### OBJECTIVE
Copy the rows from the line with "has width=1209, height=680." up to and including the line with "friends item is", replacing "a particular element" with "an element" and leaving everything else unchanged.

### EXTRACTED ENTRIES
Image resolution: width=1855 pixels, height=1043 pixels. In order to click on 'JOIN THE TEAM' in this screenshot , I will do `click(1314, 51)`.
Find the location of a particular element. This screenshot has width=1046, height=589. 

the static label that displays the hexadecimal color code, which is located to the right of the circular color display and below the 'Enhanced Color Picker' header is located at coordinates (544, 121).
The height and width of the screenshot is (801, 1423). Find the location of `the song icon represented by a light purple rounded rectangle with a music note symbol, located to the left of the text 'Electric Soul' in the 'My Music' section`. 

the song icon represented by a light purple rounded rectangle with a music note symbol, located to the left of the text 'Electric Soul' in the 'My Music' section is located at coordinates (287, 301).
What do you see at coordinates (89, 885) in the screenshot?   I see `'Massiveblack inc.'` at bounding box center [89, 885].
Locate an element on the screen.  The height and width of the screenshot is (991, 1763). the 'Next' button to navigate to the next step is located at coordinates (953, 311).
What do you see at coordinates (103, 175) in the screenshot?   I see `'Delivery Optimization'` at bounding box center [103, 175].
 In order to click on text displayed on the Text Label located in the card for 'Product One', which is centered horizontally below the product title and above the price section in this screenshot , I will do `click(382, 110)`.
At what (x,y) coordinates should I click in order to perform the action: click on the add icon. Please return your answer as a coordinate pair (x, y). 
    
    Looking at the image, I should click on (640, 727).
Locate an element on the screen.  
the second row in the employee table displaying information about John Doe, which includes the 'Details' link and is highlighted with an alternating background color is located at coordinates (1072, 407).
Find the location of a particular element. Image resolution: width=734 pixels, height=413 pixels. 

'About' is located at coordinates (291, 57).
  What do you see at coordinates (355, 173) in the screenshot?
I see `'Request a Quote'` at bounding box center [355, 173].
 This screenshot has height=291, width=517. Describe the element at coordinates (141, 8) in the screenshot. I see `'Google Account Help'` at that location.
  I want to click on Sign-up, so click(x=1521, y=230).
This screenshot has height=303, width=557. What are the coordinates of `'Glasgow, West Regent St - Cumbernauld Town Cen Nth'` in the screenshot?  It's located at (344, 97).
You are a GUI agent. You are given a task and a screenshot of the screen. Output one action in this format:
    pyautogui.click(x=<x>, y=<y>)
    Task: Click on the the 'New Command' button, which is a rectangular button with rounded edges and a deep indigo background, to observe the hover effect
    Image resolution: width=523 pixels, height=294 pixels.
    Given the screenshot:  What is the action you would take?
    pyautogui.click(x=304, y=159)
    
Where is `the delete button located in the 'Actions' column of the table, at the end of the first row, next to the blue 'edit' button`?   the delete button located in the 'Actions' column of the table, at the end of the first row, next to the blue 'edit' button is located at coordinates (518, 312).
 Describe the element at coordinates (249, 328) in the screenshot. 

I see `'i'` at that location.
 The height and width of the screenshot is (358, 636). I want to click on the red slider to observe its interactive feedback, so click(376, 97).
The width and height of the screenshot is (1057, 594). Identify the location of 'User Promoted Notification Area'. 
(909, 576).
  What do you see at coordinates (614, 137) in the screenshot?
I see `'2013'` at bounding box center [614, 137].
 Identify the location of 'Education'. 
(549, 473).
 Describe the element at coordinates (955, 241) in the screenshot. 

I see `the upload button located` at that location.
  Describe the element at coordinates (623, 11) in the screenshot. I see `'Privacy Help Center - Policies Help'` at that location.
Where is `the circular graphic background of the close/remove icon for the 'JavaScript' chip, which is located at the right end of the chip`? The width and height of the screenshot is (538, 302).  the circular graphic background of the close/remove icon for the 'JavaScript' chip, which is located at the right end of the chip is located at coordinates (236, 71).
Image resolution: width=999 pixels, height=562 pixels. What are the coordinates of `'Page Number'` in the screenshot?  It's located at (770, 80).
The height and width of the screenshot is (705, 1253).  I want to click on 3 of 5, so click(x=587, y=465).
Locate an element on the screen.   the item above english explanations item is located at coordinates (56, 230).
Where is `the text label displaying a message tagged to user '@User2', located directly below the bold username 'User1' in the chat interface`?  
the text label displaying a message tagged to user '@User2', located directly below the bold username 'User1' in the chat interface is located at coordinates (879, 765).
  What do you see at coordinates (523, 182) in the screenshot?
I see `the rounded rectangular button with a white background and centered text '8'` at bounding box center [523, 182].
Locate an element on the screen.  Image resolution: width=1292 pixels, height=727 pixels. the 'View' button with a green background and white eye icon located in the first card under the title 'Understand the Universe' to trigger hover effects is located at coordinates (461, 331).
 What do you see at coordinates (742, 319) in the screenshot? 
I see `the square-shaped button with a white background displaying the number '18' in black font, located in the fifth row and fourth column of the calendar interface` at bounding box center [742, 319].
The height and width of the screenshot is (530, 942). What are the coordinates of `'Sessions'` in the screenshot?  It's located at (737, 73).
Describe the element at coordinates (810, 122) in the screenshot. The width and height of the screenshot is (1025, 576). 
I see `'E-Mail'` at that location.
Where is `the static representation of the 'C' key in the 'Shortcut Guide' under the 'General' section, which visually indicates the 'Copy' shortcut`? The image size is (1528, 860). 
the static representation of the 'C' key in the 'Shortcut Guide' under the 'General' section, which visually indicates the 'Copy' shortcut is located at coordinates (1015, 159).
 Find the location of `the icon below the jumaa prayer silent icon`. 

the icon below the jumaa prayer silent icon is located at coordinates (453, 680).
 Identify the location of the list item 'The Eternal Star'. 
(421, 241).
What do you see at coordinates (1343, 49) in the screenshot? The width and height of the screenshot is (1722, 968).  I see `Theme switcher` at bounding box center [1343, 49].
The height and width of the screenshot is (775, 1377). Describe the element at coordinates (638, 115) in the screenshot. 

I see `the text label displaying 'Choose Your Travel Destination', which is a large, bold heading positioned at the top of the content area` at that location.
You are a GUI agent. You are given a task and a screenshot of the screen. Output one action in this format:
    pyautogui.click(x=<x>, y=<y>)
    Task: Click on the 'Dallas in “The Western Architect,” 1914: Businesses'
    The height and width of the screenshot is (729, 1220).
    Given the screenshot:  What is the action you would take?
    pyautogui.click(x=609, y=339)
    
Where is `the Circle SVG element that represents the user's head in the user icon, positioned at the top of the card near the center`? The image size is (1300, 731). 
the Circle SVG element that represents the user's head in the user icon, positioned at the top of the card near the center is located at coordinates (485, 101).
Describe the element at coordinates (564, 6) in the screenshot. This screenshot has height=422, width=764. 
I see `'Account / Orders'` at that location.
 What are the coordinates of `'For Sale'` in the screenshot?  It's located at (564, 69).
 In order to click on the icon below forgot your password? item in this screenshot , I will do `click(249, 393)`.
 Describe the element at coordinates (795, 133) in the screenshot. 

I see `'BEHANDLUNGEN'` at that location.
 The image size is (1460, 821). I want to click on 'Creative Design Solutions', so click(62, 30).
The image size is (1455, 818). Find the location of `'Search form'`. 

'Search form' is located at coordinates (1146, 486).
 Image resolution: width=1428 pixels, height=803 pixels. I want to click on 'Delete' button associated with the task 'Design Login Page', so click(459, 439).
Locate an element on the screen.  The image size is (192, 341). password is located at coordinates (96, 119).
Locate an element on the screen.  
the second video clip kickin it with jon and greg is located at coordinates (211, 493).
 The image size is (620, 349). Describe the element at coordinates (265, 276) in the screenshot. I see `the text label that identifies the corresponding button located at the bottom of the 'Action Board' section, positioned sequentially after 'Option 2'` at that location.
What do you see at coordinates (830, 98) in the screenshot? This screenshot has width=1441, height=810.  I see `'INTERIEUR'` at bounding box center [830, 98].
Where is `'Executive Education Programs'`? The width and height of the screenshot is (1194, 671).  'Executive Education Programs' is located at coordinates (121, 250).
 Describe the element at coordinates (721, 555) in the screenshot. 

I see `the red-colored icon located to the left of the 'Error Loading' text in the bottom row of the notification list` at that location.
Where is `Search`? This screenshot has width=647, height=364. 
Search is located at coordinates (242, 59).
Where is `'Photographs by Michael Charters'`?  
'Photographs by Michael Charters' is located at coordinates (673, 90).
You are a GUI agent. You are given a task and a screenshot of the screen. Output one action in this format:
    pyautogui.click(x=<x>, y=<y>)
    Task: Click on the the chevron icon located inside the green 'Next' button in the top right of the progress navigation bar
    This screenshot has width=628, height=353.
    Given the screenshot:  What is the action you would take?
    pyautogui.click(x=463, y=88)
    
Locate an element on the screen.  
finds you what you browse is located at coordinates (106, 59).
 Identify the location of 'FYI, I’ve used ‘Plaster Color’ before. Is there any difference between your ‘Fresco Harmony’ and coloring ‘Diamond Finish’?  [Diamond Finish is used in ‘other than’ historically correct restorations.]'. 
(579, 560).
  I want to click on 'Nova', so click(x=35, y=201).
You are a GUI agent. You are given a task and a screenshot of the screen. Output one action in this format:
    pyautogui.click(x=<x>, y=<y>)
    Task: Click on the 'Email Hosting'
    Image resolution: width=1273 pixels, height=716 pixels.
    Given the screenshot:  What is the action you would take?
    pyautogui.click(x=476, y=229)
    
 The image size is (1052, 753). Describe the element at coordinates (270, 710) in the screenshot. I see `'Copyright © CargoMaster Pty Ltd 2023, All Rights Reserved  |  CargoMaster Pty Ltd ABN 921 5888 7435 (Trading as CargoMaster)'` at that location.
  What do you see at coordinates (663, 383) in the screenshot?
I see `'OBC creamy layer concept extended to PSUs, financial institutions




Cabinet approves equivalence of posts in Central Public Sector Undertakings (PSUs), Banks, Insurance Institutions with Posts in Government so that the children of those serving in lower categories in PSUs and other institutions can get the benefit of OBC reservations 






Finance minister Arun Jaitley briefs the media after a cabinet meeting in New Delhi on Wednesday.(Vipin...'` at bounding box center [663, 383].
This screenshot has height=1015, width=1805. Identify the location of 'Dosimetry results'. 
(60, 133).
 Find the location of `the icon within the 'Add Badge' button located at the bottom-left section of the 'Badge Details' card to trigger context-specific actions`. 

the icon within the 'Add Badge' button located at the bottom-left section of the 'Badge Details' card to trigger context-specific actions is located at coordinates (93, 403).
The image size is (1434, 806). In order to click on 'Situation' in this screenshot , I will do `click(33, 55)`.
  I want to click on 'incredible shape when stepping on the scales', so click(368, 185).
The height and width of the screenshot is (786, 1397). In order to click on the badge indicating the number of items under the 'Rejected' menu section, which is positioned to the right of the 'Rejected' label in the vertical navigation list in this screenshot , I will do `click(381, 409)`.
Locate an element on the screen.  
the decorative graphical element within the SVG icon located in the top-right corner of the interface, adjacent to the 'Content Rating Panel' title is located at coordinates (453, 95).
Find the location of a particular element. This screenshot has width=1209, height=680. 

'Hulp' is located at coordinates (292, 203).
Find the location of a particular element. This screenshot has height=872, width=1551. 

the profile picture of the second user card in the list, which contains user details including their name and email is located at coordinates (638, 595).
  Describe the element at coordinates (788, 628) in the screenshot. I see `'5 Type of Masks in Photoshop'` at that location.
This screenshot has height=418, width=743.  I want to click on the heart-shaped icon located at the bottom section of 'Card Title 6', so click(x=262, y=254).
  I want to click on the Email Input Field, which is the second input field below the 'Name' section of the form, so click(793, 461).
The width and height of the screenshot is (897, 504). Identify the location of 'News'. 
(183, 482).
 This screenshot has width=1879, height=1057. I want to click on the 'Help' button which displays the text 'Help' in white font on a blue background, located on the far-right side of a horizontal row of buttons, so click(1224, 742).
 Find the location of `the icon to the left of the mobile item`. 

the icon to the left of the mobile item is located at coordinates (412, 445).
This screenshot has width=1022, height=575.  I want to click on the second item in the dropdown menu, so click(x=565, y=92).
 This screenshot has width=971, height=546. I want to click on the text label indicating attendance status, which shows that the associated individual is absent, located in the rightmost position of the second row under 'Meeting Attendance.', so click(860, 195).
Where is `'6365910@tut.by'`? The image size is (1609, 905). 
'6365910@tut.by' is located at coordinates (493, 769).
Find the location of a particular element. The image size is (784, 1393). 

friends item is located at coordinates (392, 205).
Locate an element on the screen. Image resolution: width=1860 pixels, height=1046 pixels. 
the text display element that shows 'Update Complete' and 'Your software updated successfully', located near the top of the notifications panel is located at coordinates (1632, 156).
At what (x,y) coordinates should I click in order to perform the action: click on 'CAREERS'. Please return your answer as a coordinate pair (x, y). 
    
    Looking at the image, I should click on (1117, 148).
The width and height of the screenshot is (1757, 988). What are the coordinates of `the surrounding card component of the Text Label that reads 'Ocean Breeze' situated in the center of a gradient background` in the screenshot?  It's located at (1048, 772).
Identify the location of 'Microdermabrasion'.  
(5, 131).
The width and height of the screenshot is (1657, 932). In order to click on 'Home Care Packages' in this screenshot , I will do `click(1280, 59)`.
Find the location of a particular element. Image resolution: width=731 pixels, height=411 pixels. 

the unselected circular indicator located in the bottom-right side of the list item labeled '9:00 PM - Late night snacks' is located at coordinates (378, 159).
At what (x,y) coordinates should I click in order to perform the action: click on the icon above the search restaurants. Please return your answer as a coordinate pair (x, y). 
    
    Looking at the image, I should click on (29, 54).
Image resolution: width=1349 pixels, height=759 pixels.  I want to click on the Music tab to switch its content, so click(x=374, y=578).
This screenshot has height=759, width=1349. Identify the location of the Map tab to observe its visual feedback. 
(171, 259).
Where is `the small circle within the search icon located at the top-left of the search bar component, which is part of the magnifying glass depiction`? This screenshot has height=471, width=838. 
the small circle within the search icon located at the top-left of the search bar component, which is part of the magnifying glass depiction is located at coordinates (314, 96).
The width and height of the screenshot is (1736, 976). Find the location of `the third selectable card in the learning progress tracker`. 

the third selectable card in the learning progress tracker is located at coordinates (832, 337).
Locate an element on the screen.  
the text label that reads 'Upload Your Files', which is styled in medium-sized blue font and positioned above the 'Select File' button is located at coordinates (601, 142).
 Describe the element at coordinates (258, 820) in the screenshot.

### REPLY TO THE EXERCISE
Find the location of an element. This screenshot has width=1209, height=680. 

'Hulp' is located at coordinates (292, 203).
Find the location of an element. This screenshot has height=872, width=1551. 

the profile picture of the second user card in the list, which contains user details including their name and email is located at coordinates (638, 595).
  Describe the element at coordinates (788, 628) in the screenshot. I see `'5 Type of Masks in Photoshop'` at that location.
This screenshot has height=418, width=743.  I want to click on the heart-shaped icon located at the bottom section of 'Card Title 6', so click(x=262, y=254).
  I want to click on the Email Input Field, which is the second input field below the 'Name' section of the form, so click(793, 461).
The width and height of the screenshot is (897, 504). Identify the location of 'News'. 
(183, 482).
 This screenshot has width=1879, height=1057. I want to click on the 'Help' button which displays the text 'Help' in white font on a blue background, located on the far-right side of a horizontal row of buttons, so click(1224, 742).
 Find the location of `the icon to the left of the mobile item`. 

the icon to the left of the mobile item is located at coordinates (412, 445).
This screenshot has width=1022, height=575.  I want to click on the second item in the dropdown menu, so click(x=565, y=92).
 This screenshot has width=971, height=546. I want to click on the text label indicating attendance status, which shows that the associated individual is absent, located in the rightmost position of the second row under 'Meeting Attendance.', so click(860, 195).
Where is `'6365910@tut.by'`? The image size is (1609, 905). 
'6365910@tut.by' is located at coordinates (493, 769).
Find the location of an element. The image size is (784, 1393). 

friends item is located at coordinates (392, 205).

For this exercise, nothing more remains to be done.